Çekilecek filmin adının “Oggi – Domani – Mai” (Bugün – Yarın – Asla) olması sinemaseverlerin akılına hemen İtalyan sinemasının klasiklerinden birini getirecektir kuşkusuz. Senaristleri arasında bu filmin öyküsünü yazan Cesare Zavattini’nin de olduğu ve yönetmenliğini tıpkı onun gibi İtalyan Yeni Gerçekçilik’inin en önemli isimlerinden biri olan Vittorio de Sica’nın yaptığı 1963 tarihli “Ieri, Oggi, Domani”ye (Dün, Bugün, Yarın) on iki yıl geçmişten yapılan ilginç bir gönderme bu. Meraklısı için, Maria’nın seçmelerde okuduğu şiirin vatansever eserleri ile tanınan İtalyan şair Arnaldo Fusinato’nun 1849 tarihli “Addio a Venezia”sı olduğunu ve şiirin o yıl Avusturya ordusunun saldırısına direnemeyerek teslim olan Venediklerin duygularını yansıttığını da belirtelim. Kuşkusuz Maria’nın yaşı ve oyuncu seçmeleri için pek de uygun bir tercih değil bu şiir.
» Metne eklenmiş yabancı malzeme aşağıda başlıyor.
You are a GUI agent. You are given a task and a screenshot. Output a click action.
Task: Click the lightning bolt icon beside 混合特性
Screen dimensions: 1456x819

Visconti Cinecitta stüdyolarında yapmış çekimlerin önemli bir kısmını ve hikâyesine bu şekilde kattığı gerçekçiliği başka unsurlarla da desteklemiş. Örneğin Yeni Gerçekçilik akımını etkileyen senarist ve yönetmen Alessandro Blasetti filmde kendi adını taşıyan bir yönetmeni, dolayısı ile kendisini canlandırmış ve pek çok oyuncu da amatörler arasından seçilmiş. Bu arada açılışta radyo sunucusu olarak karşımıza çıkan Corrado Mantoni’nin yanında, Luigi Filippo D’Amico ve Mario Chiari gibi sinemacıların da kendilerini canlandırdığına dikkat etmekte yarar var. Bu seçimlerde önemli bir görev üstlenen Magnani’nin eşini canlandıran ve aslında bir kasap olan Gastone Renzelli de bu amatör isimlerden biri. Filmin önemli bir başarısı bu oyunculardan alınan doğal performanslar; eski filmlere özgü olarak bol konuşmalı ve İtalyanlara özgü olarak hayli yüksek sesle konuşmalı bu filmde Magnani’nin oyunculuğu ise dört dörtlük. Hikâyenin gerektirdiği gibi tam bir “İtalyan anne” olmuş oyuncu ve kızı için her türlü fedakârlığa katlanmaktan ve oyuna girmekten çekinmeyen karakterini dans okulundaki sahneden seçmelere ve komşularının gözleri önünde kocası ile tartıştığı sahneye tam da olması gerektiği gibi gürültülü ve doğal bir hamlıkla canlandırıyor. Usta oyuncu Bette Davis’in onun buradaki performansı için “göz alıcı, özgür ve volkanik bir güce sahip” ifadesini kullanması Magnani’nin başarısının en güçlü kanıtlarından biri olsa gerek.

Senaryo aslında dramatik, hatta belki de trajik bir öykü anlatıyor ama seyircisini eğlendirmeyi de başarıyor belli bir ölçüde ve bunda yine Magnani’nin çok önemli bir payı var. Bunun yanında senaryo, sinema dünyasındaki ayak oyunlarını, umut sömürüsünü ve yaratılan hayal dünyasını da hem komedisinin hem dramının parçası yapıyor. Üstelik gerçekleşmeyen bir romantizm hayalini de ustaca yerleştiriyor hikâyeye; Maddalena ile onu kızı ile ilgili hayalini gerçekleştirmesine yardımcı olma vaadi ile sömüren Alberto (Walter Chiari) arasında bir göl kenarında geçen sahne öykünün tüm gürültülü karmaşası ve kaosu içinde beklenmedik bir dinginlik ve “kaybolan yıllar” ânı sunuyor seyirciye. Sahne Maddalena’nın kızı ile ilgili hayallerinin aslında bir bakıma kendisi için olduğunu da ima eden oldukça çekici bir bölüm.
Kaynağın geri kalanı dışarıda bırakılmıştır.